Throughout my lifetime, there have been a range of people who have helped expose me to these types of spaces and scaffolded my understanding of them so that I could begin to construct my own understanding of what was necessary to create these spaces. Certain environments, like parks and playgrounds, have supported my experience in learning what these spaces can look like and the different components they often entail. When I think about Papert’s quote, that  “when ideas go to school they lose their power,” I think of the need to change schools and make room for the spaces I spoke of above.

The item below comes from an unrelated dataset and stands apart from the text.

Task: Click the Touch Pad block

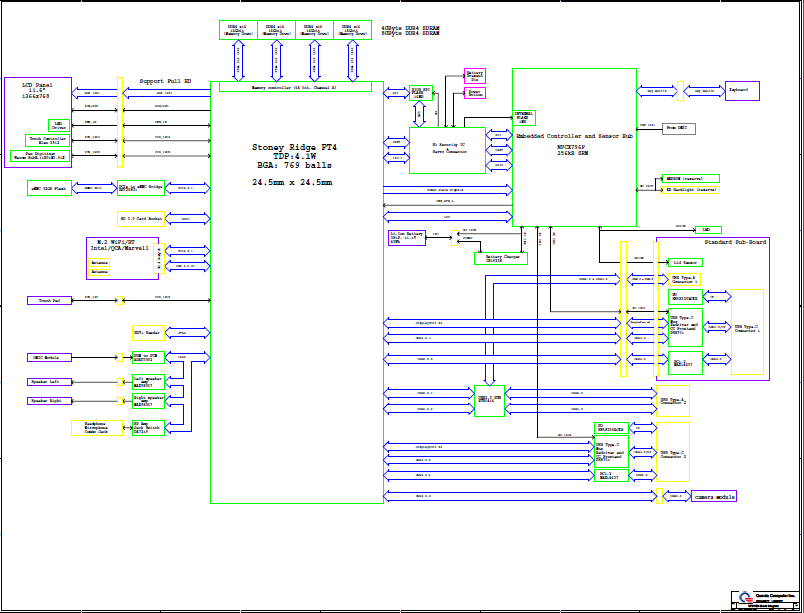Action: coord(49,300)
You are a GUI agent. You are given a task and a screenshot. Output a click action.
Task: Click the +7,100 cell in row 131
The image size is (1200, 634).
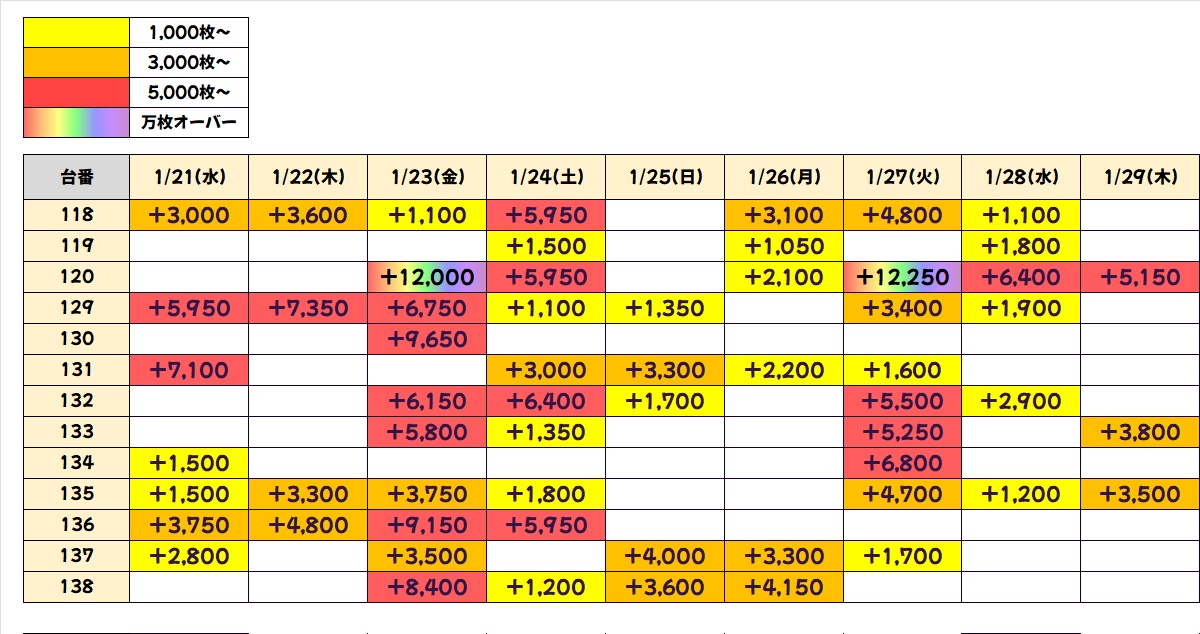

Luckily, I seem to be one of many people who have seen this need and found power in the idea of safe spaces for exploration, discovery, and play (work) because the Maker movement is already working to bring Makerspaces to schools and communities. Hopefully, in time, these spaces will become more accessible and equitable so that all children can have places in school where they can play and explore resources that facilitate the empowerment of ideas again. Just as Papert was a proponent of integrating computer programming in school to help children carry ideas, I think it would be powerful to integrate makerspaces or any space that is safe for children to explore, discover, play/work, fail and try again.